Itinerant ferromagnetism in 1D two-component Fermi gases

TL;DR

This paper investigates how adding an attractive odd-wave interaction to a 1D two-component Fermi gas with infinite contact repulsion can induce a ferromagnetic ground state, suggesting experimental realization with $^{40}$K atoms.

Contribution

It introduces a mechanism for itinerant ferromagnetism in 1D Fermi gases via symmetry-breaking odd-wave interactions, expanding understanding of magnetic phases in low-dimensional quantum gases.

Findings

Adding attractive odd-wave interactions induces ferromagnetism.

The proposed system is feasible with $^{40}$K atoms due to Feshbach resonances.
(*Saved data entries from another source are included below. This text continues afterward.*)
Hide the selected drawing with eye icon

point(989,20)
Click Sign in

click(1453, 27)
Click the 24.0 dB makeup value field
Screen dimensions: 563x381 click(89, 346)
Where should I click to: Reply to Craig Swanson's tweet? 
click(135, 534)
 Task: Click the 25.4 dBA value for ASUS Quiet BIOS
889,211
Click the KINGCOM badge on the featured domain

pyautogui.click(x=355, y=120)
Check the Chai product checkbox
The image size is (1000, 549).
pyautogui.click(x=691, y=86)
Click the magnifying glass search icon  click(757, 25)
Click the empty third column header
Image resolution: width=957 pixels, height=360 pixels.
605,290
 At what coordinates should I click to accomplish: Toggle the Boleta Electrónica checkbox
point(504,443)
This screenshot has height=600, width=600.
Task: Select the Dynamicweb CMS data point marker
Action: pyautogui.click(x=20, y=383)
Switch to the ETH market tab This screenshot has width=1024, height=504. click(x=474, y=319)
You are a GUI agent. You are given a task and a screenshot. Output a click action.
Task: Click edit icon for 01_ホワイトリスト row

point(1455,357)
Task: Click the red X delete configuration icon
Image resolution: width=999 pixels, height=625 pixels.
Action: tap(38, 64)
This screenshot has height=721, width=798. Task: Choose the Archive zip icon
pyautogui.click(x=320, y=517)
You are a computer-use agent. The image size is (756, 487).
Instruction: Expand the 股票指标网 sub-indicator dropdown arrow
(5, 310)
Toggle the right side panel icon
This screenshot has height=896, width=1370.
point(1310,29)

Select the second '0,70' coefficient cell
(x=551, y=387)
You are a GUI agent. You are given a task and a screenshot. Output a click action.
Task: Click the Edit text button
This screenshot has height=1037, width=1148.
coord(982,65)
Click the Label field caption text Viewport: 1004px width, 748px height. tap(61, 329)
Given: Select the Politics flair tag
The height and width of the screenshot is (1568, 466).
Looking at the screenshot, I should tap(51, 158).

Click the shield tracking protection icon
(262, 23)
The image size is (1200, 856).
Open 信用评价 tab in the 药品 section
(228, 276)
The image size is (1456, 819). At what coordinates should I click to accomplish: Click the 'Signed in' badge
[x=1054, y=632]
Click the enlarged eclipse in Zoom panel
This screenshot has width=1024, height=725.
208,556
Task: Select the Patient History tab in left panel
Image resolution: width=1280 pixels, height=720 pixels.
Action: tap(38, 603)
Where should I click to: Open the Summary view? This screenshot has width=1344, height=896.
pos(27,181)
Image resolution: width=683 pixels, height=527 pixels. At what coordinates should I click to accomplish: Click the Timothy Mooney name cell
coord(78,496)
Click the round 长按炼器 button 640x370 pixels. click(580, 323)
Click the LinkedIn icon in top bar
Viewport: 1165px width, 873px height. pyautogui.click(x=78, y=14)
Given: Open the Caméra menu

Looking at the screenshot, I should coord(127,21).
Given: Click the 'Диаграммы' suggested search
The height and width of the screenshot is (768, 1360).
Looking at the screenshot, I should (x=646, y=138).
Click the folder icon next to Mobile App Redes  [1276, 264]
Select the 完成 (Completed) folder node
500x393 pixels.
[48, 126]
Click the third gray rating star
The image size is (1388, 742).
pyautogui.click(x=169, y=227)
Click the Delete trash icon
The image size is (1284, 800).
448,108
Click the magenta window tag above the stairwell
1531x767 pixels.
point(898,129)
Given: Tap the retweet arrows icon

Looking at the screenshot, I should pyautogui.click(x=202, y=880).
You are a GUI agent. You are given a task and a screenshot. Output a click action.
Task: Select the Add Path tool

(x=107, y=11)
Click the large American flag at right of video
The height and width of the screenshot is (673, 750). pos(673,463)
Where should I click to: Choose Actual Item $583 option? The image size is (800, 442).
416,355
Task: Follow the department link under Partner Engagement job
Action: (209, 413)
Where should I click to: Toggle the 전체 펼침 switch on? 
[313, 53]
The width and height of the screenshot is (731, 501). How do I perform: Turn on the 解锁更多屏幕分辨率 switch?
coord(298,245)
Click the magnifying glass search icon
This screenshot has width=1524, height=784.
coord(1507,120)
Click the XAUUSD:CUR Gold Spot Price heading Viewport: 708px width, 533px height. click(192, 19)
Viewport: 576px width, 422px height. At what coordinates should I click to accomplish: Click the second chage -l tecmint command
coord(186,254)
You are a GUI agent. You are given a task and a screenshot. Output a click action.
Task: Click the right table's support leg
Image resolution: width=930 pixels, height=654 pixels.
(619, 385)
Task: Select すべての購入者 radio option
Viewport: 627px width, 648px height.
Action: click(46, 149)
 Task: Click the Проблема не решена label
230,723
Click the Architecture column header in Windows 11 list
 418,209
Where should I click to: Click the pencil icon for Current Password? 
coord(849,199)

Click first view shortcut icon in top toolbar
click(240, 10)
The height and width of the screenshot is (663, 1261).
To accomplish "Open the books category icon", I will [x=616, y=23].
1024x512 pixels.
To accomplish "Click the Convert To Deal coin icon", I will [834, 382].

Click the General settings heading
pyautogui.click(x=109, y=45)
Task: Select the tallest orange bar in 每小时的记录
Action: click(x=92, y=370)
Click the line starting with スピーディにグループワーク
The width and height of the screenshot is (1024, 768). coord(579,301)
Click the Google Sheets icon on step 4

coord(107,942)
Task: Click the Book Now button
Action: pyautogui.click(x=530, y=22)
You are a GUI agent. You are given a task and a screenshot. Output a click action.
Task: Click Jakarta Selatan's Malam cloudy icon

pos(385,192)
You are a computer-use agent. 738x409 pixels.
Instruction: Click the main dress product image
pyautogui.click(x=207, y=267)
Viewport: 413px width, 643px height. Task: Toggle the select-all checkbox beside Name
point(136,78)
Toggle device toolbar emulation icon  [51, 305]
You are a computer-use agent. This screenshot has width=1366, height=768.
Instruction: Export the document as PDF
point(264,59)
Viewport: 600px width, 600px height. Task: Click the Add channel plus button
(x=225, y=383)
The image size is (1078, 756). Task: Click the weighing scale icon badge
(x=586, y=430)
The 1D confinement reduces inelastic decay, aiding observation.

Abstract

We study a one-dimensional two-component atomic Fermi gas with an infinite intercomponent contact repulsion. It is found that adding an attractive resonant odd-wave interaction breaking the rotational symmetry one can make the ground state ferromagnetic. A promising system for the observation of this itinerant ferromagnetic state is a 1D gas of $^{40}$K atoms, where 3D $s$-wave and $p$-wave Feshbach resonances are very close to each other and the 1D confinement significantly reduces the inelastic decay.